#### ASSIGNMENT:
Every line from the one with "Open the SPY symbol link" through the last line below should be repeated exactly; pictures stay out of the copy.

#### DATASET:
——
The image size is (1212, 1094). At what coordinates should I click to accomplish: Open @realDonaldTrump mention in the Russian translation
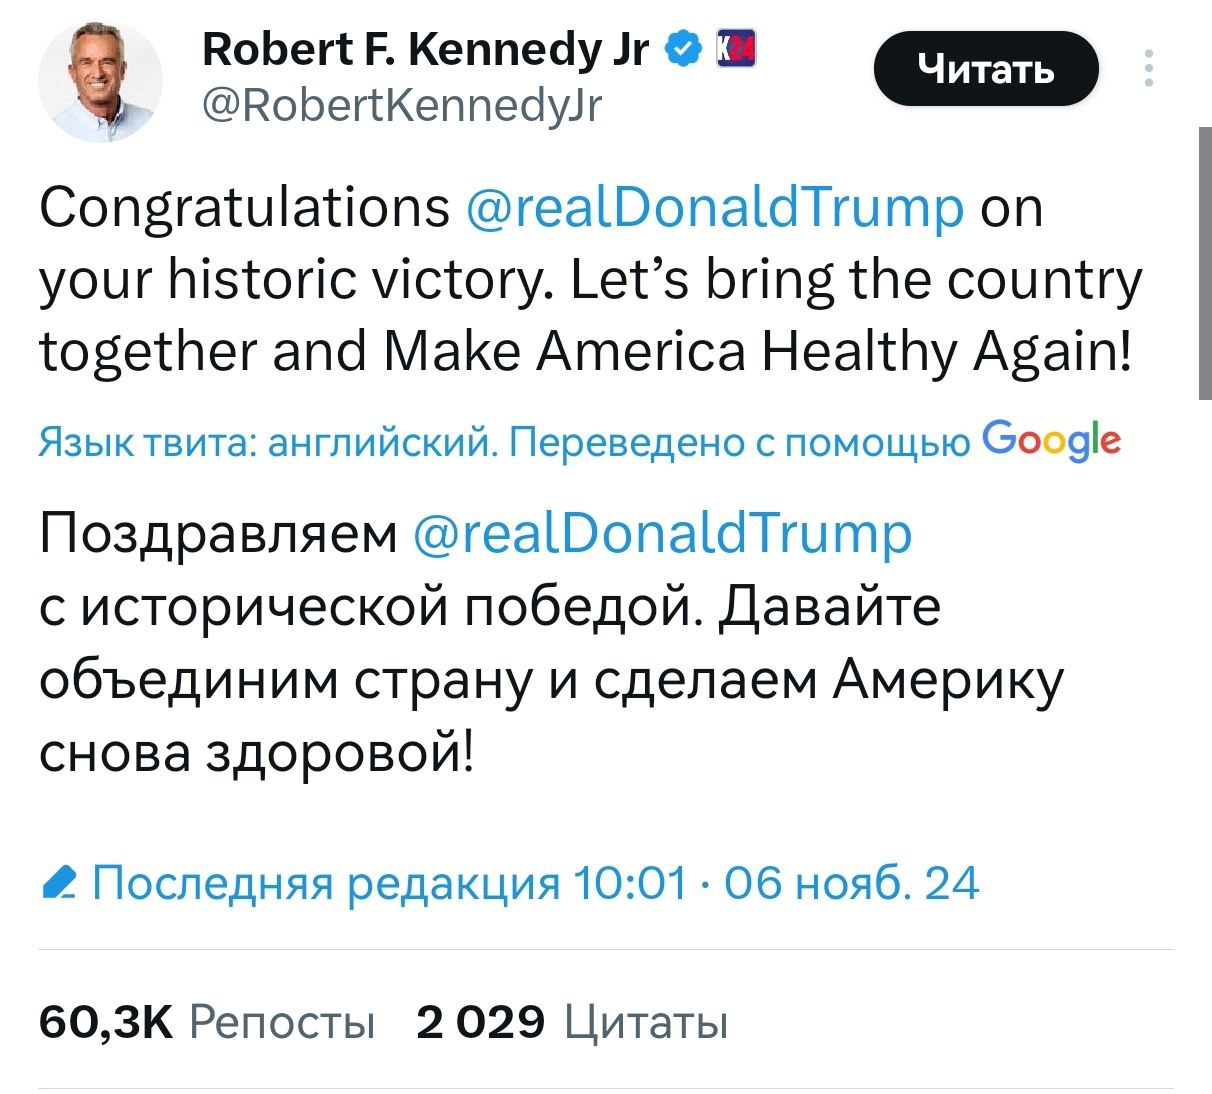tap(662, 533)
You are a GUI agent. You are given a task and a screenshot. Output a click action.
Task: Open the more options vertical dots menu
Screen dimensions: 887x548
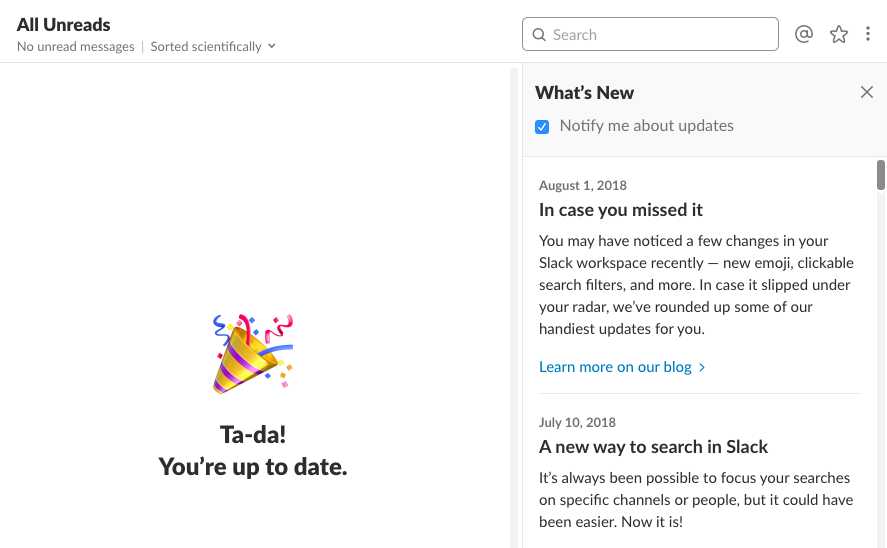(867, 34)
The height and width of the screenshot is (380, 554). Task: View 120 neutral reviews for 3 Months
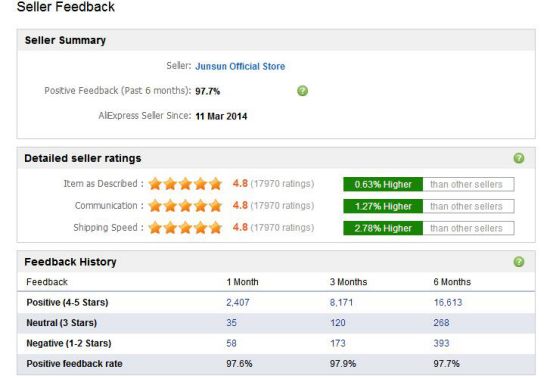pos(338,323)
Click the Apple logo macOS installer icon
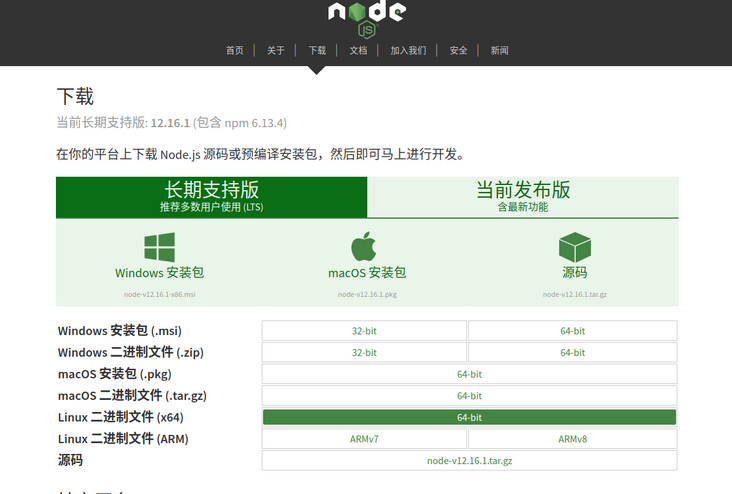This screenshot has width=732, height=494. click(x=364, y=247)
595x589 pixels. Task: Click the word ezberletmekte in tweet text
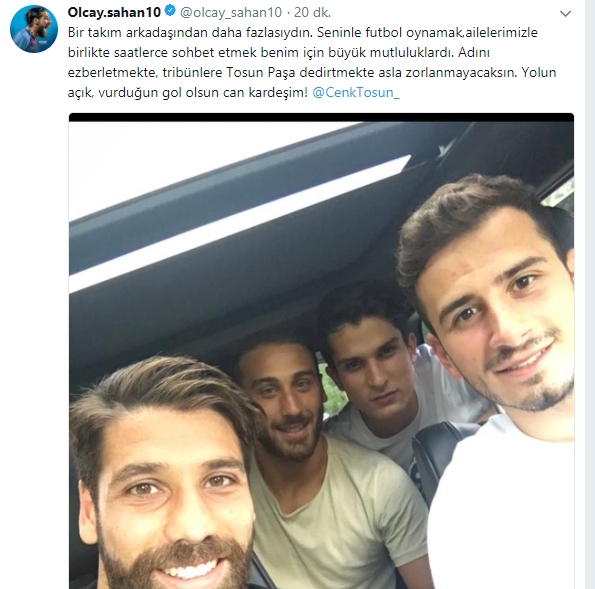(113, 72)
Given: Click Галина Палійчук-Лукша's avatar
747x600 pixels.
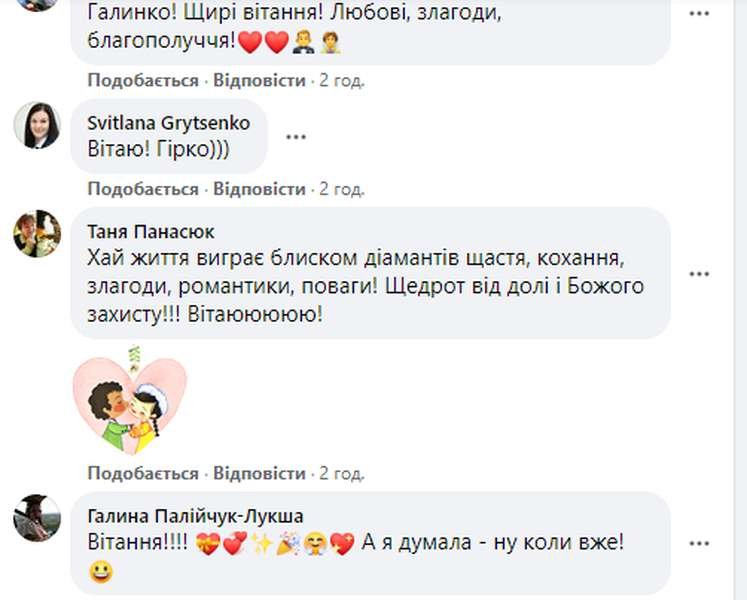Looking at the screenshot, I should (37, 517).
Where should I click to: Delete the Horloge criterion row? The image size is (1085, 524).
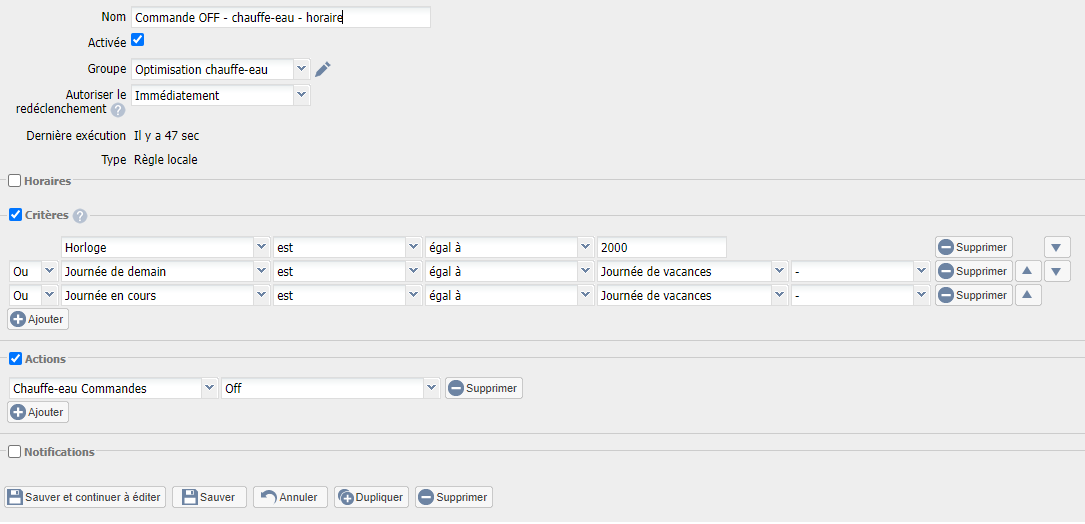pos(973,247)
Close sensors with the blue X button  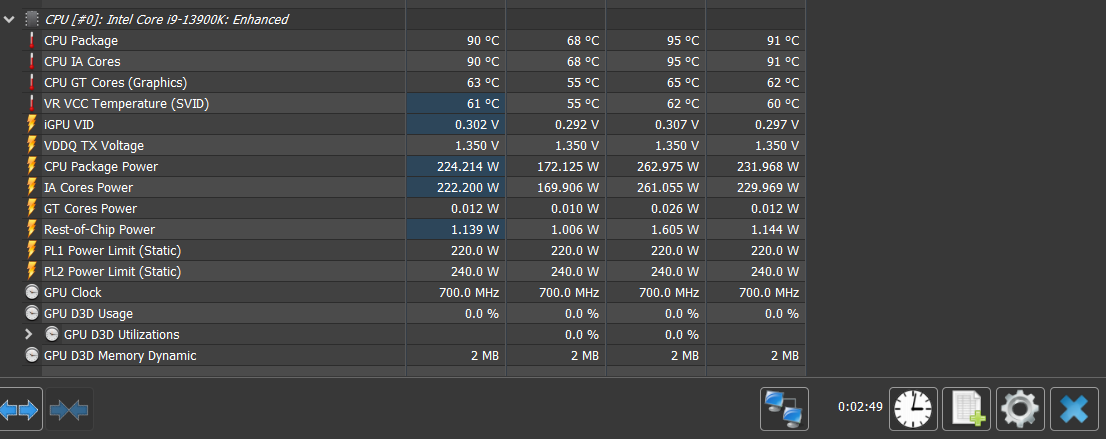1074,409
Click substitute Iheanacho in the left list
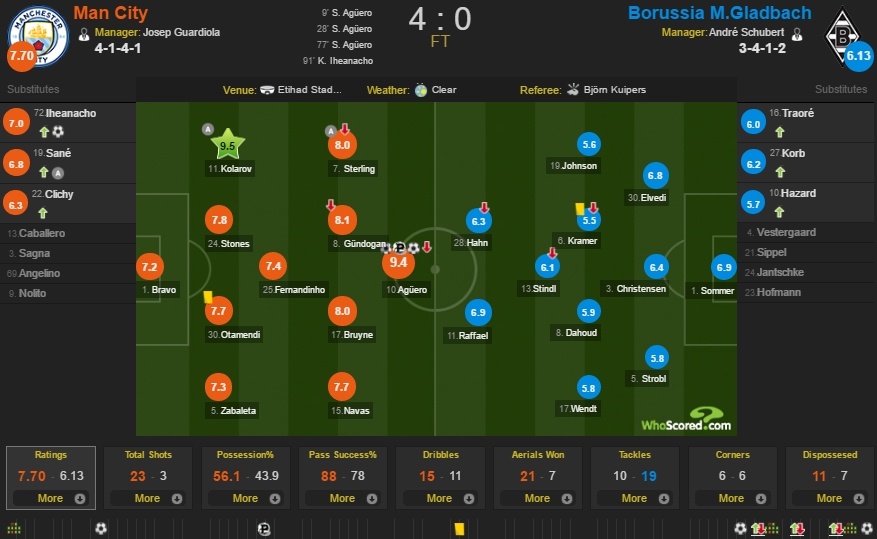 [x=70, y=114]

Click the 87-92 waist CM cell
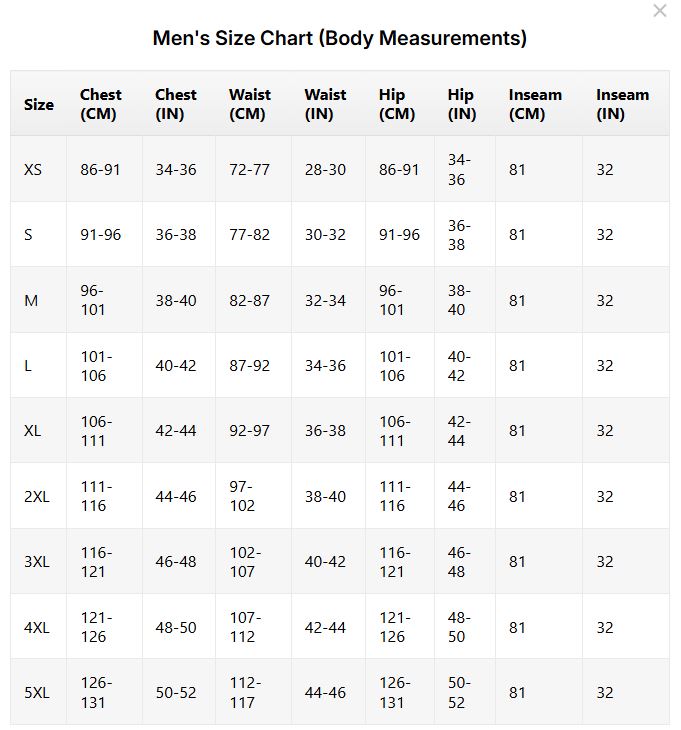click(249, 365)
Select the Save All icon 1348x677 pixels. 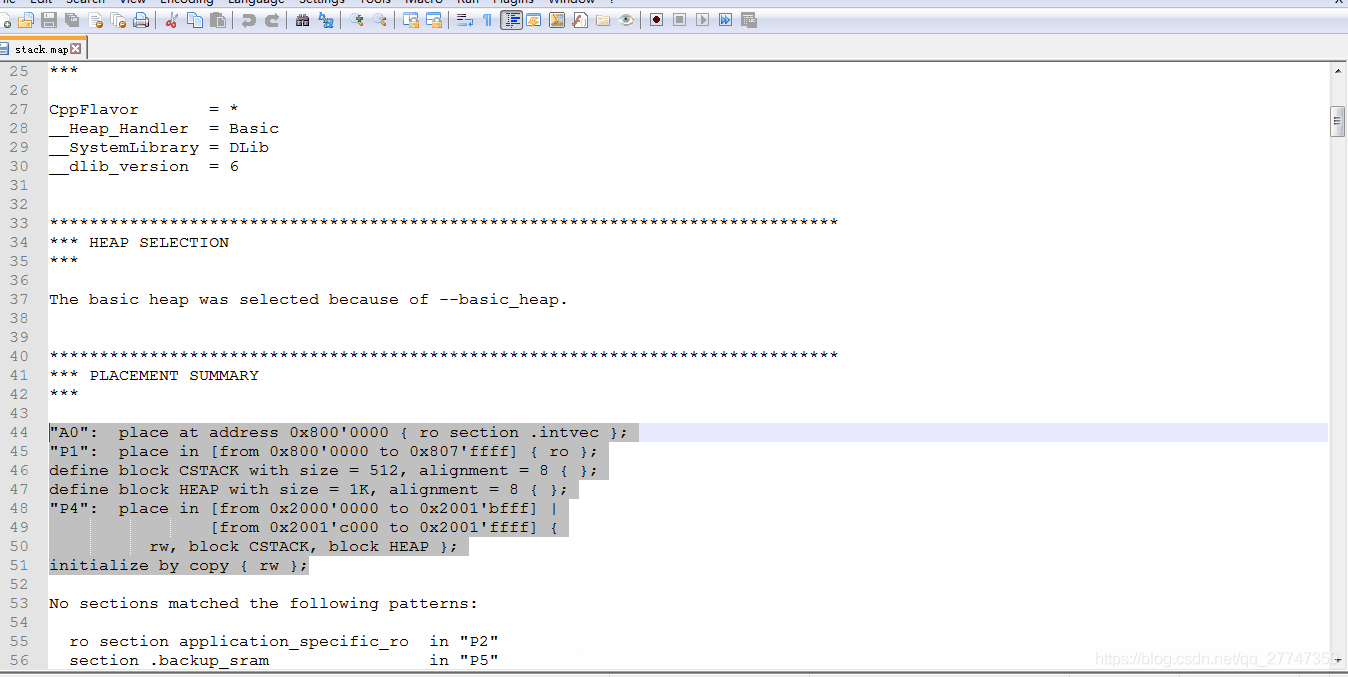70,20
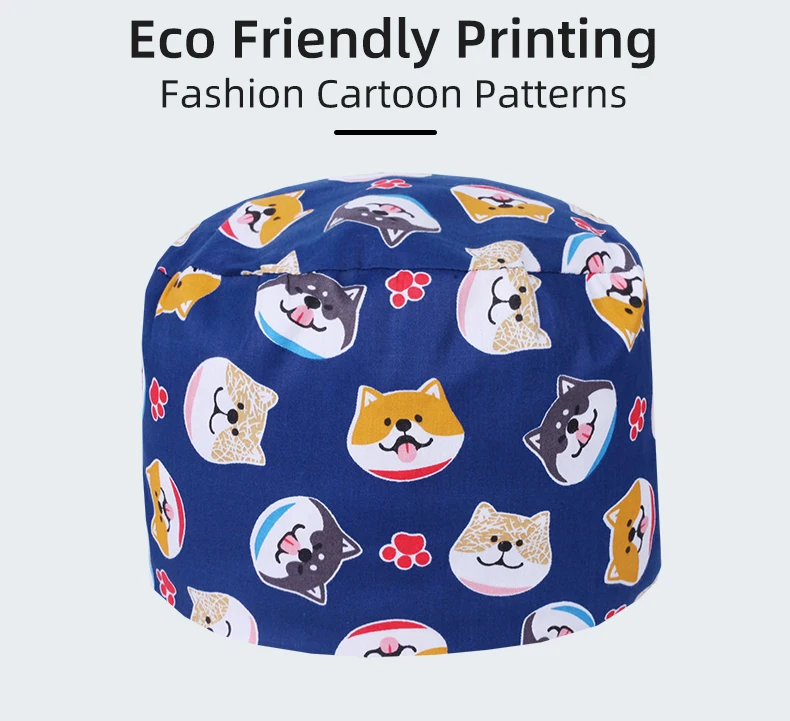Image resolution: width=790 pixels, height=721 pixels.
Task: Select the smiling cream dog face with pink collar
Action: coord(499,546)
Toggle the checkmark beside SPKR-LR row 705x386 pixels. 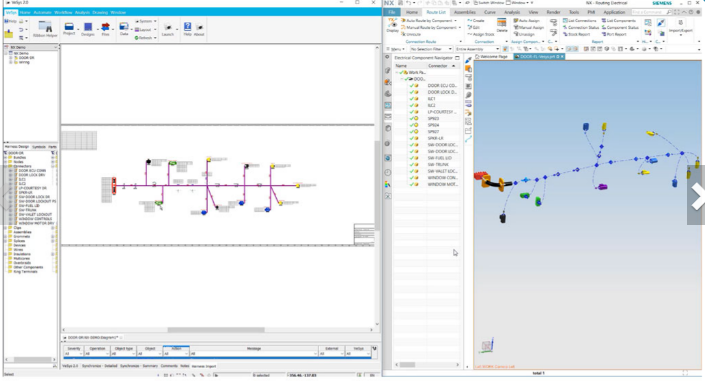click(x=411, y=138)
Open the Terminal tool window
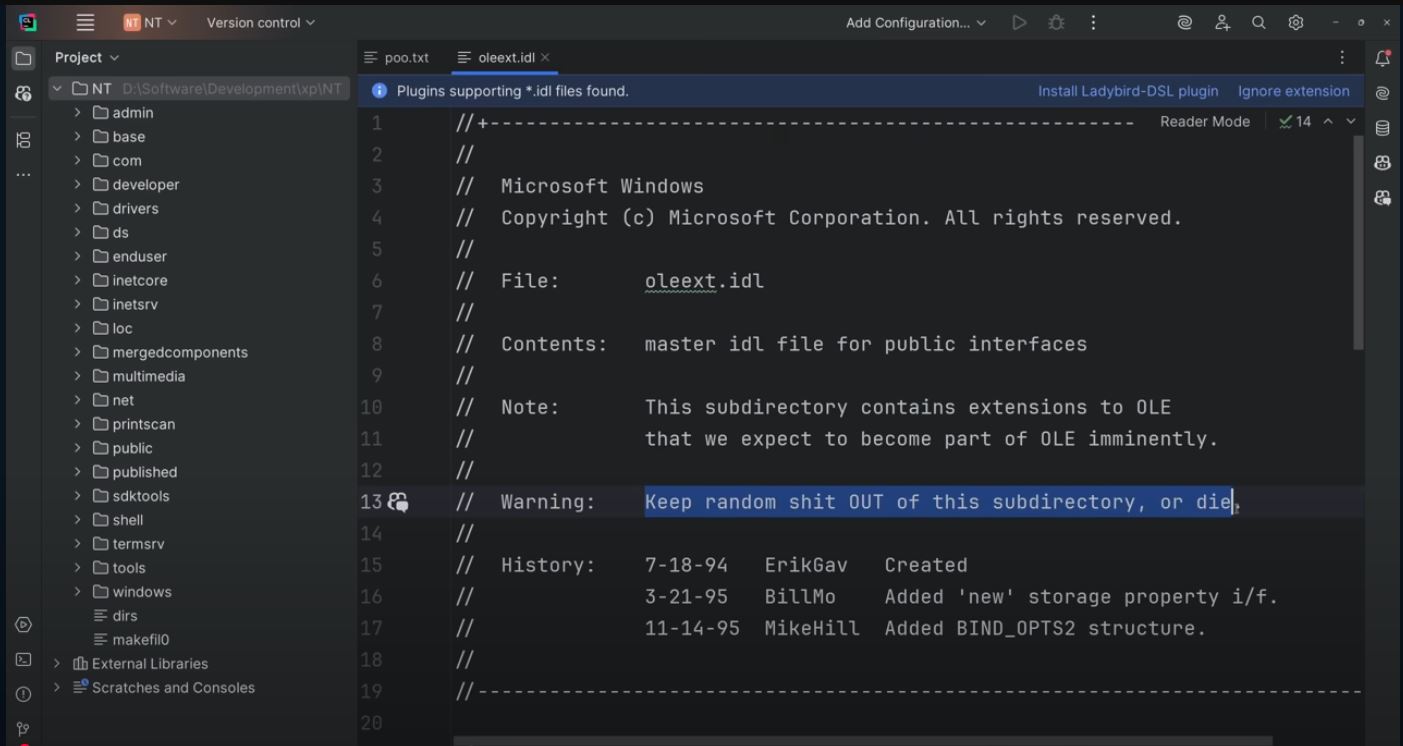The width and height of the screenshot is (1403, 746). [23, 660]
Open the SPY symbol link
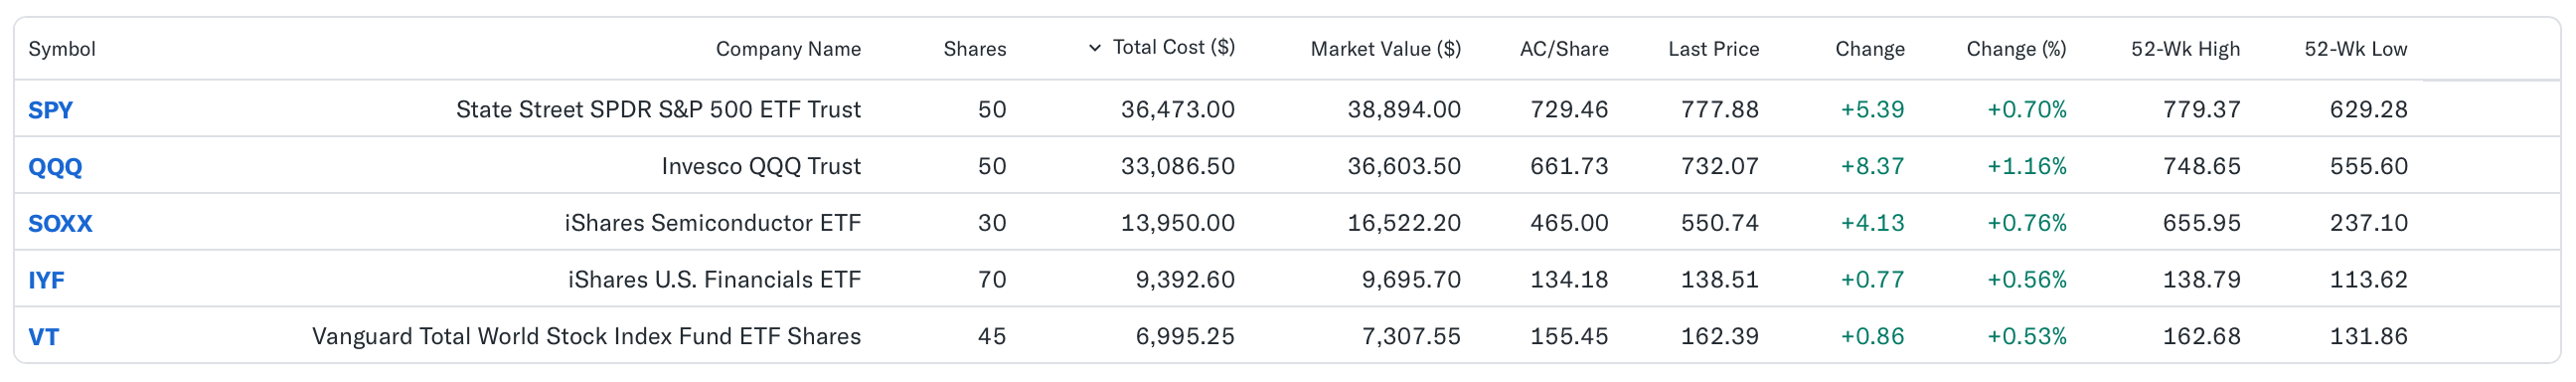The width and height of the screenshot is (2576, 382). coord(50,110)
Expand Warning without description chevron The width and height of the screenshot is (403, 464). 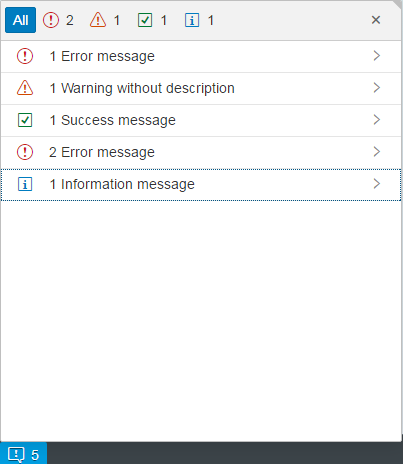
——
#### ANSWER SECTION:
Open the SPY symbol link
The width and height of the screenshot is (2576, 382). coord(50,110)
Expand Warning without description chevron The width and height of the screenshot is (403, 464). 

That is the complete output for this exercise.